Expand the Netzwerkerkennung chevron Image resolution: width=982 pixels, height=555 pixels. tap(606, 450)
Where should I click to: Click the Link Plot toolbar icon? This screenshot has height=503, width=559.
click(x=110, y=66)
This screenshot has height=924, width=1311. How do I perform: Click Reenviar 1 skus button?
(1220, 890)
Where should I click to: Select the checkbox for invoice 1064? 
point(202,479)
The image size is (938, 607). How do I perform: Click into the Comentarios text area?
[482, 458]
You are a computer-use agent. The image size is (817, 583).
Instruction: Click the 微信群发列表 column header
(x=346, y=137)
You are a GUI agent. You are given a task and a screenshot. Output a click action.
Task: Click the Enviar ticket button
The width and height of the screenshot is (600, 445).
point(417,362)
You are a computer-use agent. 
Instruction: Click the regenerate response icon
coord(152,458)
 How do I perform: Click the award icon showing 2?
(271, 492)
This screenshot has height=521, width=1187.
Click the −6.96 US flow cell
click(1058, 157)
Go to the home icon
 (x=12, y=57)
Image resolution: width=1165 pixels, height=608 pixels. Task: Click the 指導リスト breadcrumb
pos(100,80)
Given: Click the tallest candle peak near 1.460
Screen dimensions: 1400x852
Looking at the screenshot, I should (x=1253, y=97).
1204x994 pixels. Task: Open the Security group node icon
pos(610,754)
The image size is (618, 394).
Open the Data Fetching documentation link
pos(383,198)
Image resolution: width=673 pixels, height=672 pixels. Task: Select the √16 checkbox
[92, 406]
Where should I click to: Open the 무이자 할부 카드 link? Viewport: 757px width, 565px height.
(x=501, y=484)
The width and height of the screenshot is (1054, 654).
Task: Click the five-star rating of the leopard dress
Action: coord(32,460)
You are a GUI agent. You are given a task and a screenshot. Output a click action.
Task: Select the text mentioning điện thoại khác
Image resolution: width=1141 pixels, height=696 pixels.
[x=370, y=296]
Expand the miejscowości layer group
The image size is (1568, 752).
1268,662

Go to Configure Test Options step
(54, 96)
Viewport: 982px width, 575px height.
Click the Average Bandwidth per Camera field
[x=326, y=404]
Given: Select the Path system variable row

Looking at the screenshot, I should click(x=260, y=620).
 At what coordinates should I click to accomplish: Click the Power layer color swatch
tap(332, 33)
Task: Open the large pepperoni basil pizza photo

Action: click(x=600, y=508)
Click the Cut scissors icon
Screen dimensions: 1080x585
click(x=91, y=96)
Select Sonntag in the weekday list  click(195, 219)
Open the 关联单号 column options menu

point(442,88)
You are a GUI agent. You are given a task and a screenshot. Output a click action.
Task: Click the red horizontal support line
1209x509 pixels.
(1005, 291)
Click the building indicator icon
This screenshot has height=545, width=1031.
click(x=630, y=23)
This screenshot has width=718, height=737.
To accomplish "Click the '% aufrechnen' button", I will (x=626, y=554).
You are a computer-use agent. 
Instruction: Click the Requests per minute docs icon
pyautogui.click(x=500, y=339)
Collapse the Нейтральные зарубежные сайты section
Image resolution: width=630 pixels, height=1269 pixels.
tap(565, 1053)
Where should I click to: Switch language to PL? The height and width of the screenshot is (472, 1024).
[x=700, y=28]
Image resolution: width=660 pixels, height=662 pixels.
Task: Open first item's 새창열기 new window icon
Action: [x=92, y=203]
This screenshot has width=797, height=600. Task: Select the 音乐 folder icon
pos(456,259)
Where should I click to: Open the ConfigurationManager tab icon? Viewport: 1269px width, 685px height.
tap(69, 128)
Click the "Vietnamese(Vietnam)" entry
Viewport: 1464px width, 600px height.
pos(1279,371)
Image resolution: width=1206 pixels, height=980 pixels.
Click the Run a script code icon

-- Problem description --
If a line comes after the one containing "Viewport: 982px width, 575px height.", leave it out; set down every line of the data before it, and that line itself, exactly.

-- Task answer --
Expand the Netzwerkerkennung chevron Image resolution: width=982 pixels, height=555 pixels. tap(606, 450)
Where should I click to: Click the Link Plot toolbar icon? This screenshot has height=503, width=559.
click(x=110, y=66)
This screenshot has height=924, width=1311. How do I perform: Click Reenviar 1 skus button?
(1220, 890)
Where should I click to: Select the checkbox for invoice 1064? 
point(202,479)
The image size is (938, 607). How do I perform: Click into the Comentarios text area?
[482, 458]
You are a computer-use agent. The image size is (817, 583).
Instruction: Click the 微信群发列表 column header
(x=346, y=137)
You are a GUI agent. You are given a task and a screenshot. Output a click action.
Task: Click the Enviar ticket button
The width and height of the screenshot is (600, 445).
point(417,362)
You are a computer-use agent. 
Instruction: Click the regenerate response icon
coord(152,458)
 How do I perform: Click the award icon showing 2?
(271, 492)
This screenshot has height=521, width=1187.
Click the −6.96 US flow cell
click(1058, 157)
Go to the home icon
 (x=12, y=57)
Image resolution: width=1165 pixels, height=608 pixels. Task: Click the 指導リスト breadcrumb
pos(100,80)
Given: Click the tallest candle peak near 1.460
Screen dimensions: 1400x852
Looking at the screenshot, I should (x=1253, y=97).
1204x994 pixels. Task: Open the Security group node icon
pos(610,754)
The image size is (618, 394).
Open the Data Fetching documentation link
pos(383,198)
Image resolution: width=673 pixels, height=672 pixels. Task: Select the √16 checkbox
[92, 406]
Where should I click to: Open the 무이자 할부 카드 link? Viewport: 757px width, 565px height.
(x=501, y=484)
The width and height of the screenshot is (1054, 654).
Task: Click the five-star rating of the leopard dress
Action: coord(32,460)
You are a GUI agent. You are given a task and a screenshot. Output a click action.
Task: Select the text mentioning điện thoại khác
Image resolution: width=1141 pixels, height=696 pixels.
[x=370, y=296]
Expand the miejscowości layer group
The image size is (1568, 752).
1268,662

Go to Configure Test Options step
(54, 96)
Viewport: 982px width, 575px height.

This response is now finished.